Le 17 mars, Médecins du monde a déposé un mémoire à l’intention du comité de travail du projet de loi 83. Appuyé par une vingtaine de spécialistes en médecine, ce document recommande que « le gouvernement du Québec agisse sans délai afin de garantir, à toutes les femmes qui vivent au Québec, le bénéfice des services de santé assurés par les régimes publics d’assurance maladie et d’assurance médicaments ». On y aborde principalement la santé sexuelle et reproductive.

Le statut migratoire précaire regroupe plusieurs catégories de personnes, indique MPearl Eliadis, professeure associée à la Max Bell Public Policy School de l’Université McGill. Les étudiantes étrangères, les femmes en attente d’un parrainage, celles qui ont un visa de travail temporaire, les femmes arrivées de manière clandestine ou celles dont le statut est expiré en font toutes partie.
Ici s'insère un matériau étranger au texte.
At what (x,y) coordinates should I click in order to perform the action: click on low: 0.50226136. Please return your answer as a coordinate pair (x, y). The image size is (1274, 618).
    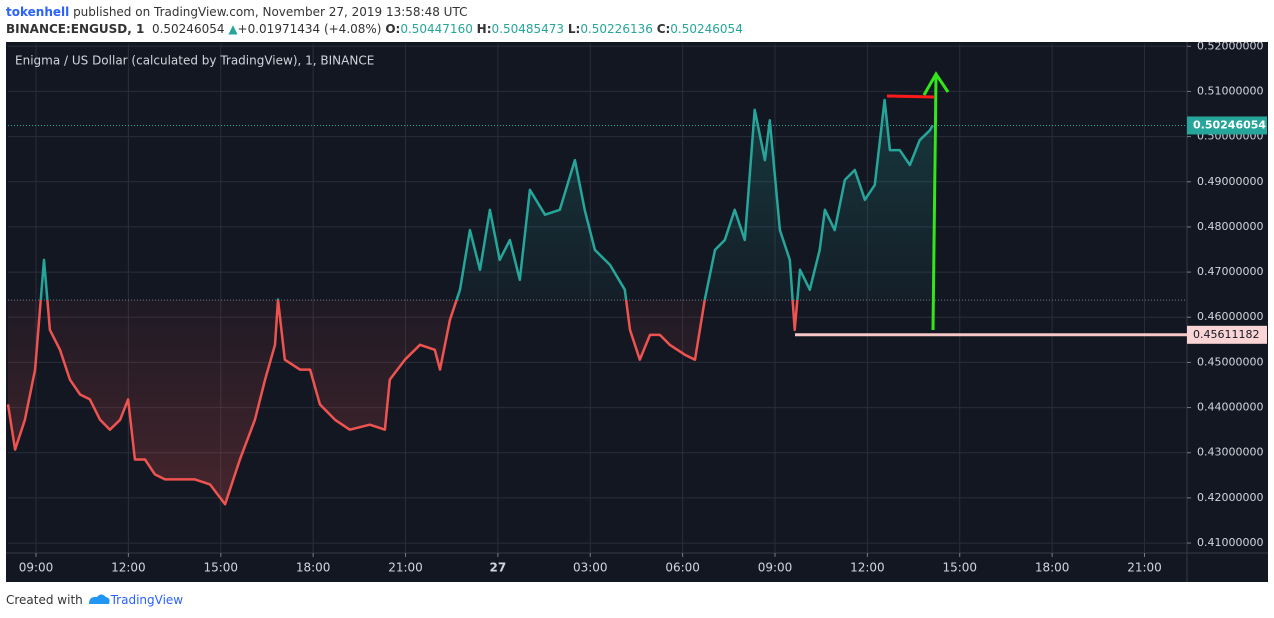
    Looking at the image, I should click on (616, 29).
« Le salaire moyen d’une famille à statut précaire est d’environ 900 $ par mois. Certains de ces gens-là ne mangent pas parce qu’ils paient des frais médicaux. C’est une spirale qui tire les gens vers la vulnérabilité », explique la directrice générale de Médecins du monde, Nadja Pollaert.
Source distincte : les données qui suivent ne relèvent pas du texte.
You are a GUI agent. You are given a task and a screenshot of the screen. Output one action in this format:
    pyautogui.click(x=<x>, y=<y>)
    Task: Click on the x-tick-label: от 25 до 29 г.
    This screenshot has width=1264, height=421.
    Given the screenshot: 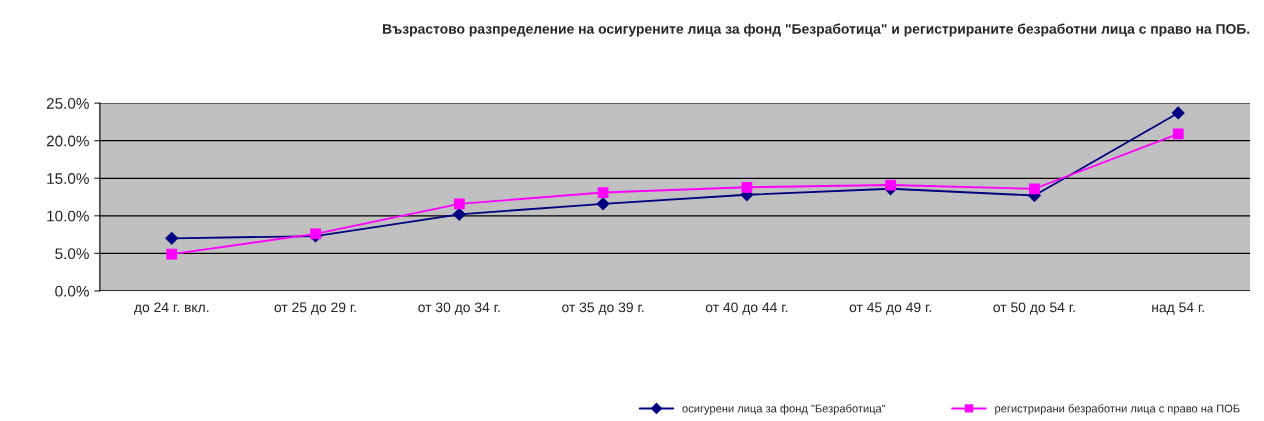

« Quand elles [les femmes migrantes à statut précaire qui sont enceintes] viennent à leur rendez-vous médical, on leur donne des billets de métro », dénonce sa collègue Pénélope Boudreault, directrice des opérations nationales de Médecins du monde et infirmière. « C’est un choix : elles paient un labo et des vitamines prénatales, ou elles endurent leurs vomissements pour ne pas avoir à payer. »

Souvent, ces femmes arrivent à un stade avancé de leur grossesse sans avoir passé une seule échographie. « Ce sont souvent des femmes qui ne vont pas militer pour leurs droits, qui ont peur de déranger, peur de l’immigration, qui pensent abuser du système, explique Pénélope Boudreault. J’ai déjà eu une femme qui a attendu 28 semaines avant sa première échographie. Son bébé était mort in utero. »

La RAMQ a confirmé à La Presse qu’elle allait émettre ses recommandations avant la fin de juin, comme demandé par le ministre Dubé.


EN SAVOIR PLUS

50 000
Nombre approximatif de personnes migrantes à statut précaire qui n’ont aucune couverture de santé au Québec. Cela représente 0,6 % de la population.